Dueling briefs on vote tabulation

How the court defines error in vote tabulation will be critical to determining which man wins the presidency.

Five words separate Al Gore from George W. Bush.

The words are: "error in the vote tabulation." That phrase, buried deep in Florida's election law, is at the center of the impasse between Mr. Gore and Mr. Bush over who really won the Nov. 7 presidential election.

At issue is how broadly that phrase should be interpreted, as it relates to punch-card ballots. In effect, it all comes down to "chads," - those little cardboard pieces that fall out when a ballot is punched.

Democrats see semi-attached chads as indicators of potential votes that can be identified during manual recounts. Republicans say leave the vote tallying process to machines.

The dispute leaves the nation in a kind of electoral limbo and facing the prospect that we may never know the full truth.

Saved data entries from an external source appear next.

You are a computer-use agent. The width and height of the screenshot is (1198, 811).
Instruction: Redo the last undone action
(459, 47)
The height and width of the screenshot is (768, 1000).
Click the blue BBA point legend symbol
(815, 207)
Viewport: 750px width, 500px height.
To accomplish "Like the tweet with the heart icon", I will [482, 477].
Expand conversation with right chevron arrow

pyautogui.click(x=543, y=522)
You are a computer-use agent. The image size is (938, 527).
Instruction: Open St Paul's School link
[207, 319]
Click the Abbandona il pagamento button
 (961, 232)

"There's no definitive way to say who won this election. It's too murky. There's no truth. There's no fair way to know for sure," says Rob Richie, executive director of the Center for Voting and Democracy. The machine recount has Mr. Bush leading by a mere 300 votes in a statewide election where nearly 6 million votes were cast. The numbers will change this weekend when election officials certify several thousand absentee ballots from abroad. Many analysts expect Bush to receive most of those votes and perhaps a decisive lead in the race for the White House. Others believe that Gore will overtake the Texas governor with heavy absentee turnout from Israel.

But any victory celebration by either side will have to await resolution of at least four major legal questions:

Does the five-word phrase cited above from Florida election law permit hand recounts of election ballots as opposed to machine recounts, under present circumstances?

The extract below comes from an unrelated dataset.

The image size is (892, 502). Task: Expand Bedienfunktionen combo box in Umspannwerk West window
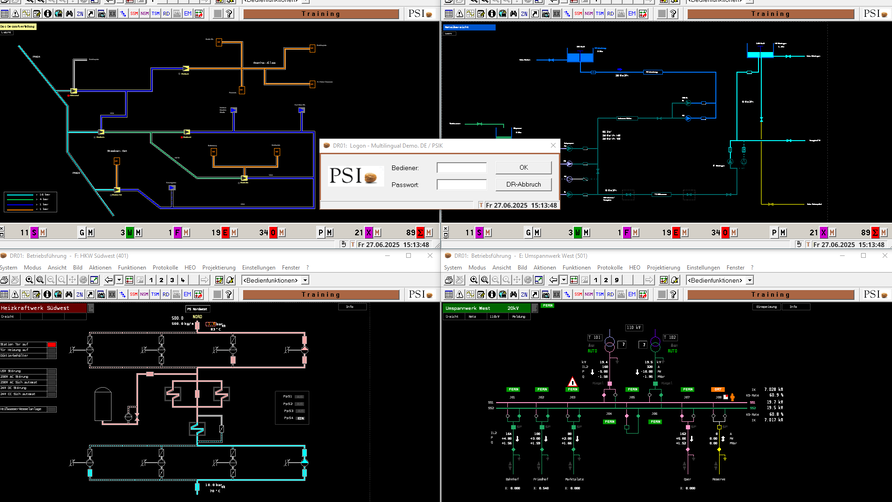[x=750, y=280]

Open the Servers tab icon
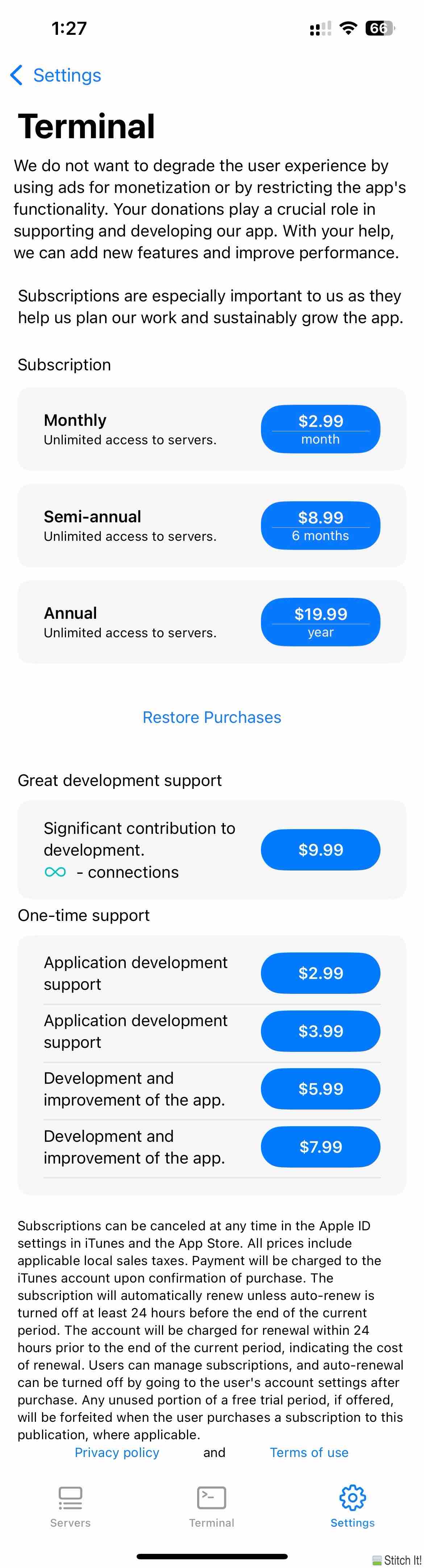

Does Florida's Republican secretary of state, Katherine Harris, have the authority to prevent county officials from certifying recount results favoring Gore now that the state's mandated Nov. 14 deadline has passed?

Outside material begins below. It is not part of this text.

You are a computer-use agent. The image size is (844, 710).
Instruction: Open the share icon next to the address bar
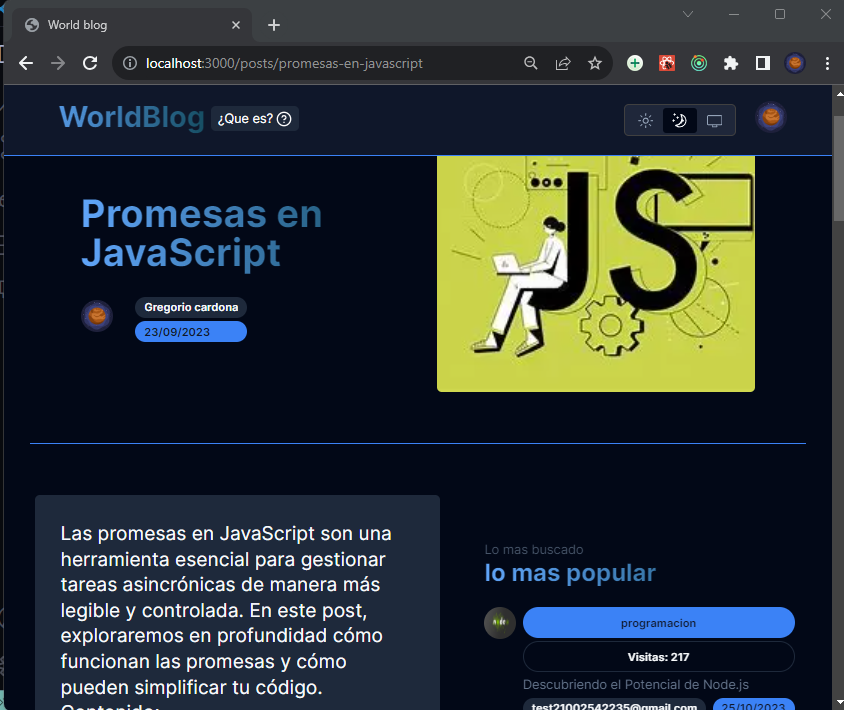[x=563, y=62]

Does the manual recount process undertaken by Democratic counties unconstitutionally dilute the votes of Floridians living in counties with no manual recounts?

Should there be a re-vote or other vote-apportionment mechanism in the presidential election in Palm Beach County to give 19,000 apparently confused voters a chance to cast a clear vote for their chosen candidate?

All four of these issues are before state or federal judges. Three will likely be decided by the seven justices of the Florida Supreme Court, all of whom were appointed by Democratic governors. The vote dilution issue could move quickly from the federal appeals court in Atlanta to the US Supreme Court.

Court rulings in any one of these areas will mark a setback for one candidate and a victory for the other. They have the ability to turn the tide of the election and to substantially undercut the legitimacy of the winner, say legal and other analysts.

"The worst solution by far is to have the impression that the courts are deciding the winner," says Aubrey Jewett, a political scientist at the University of Central Florida in Orlando. "The second-worst solution is the impression that [Florida's] secretary of state is deciding the election."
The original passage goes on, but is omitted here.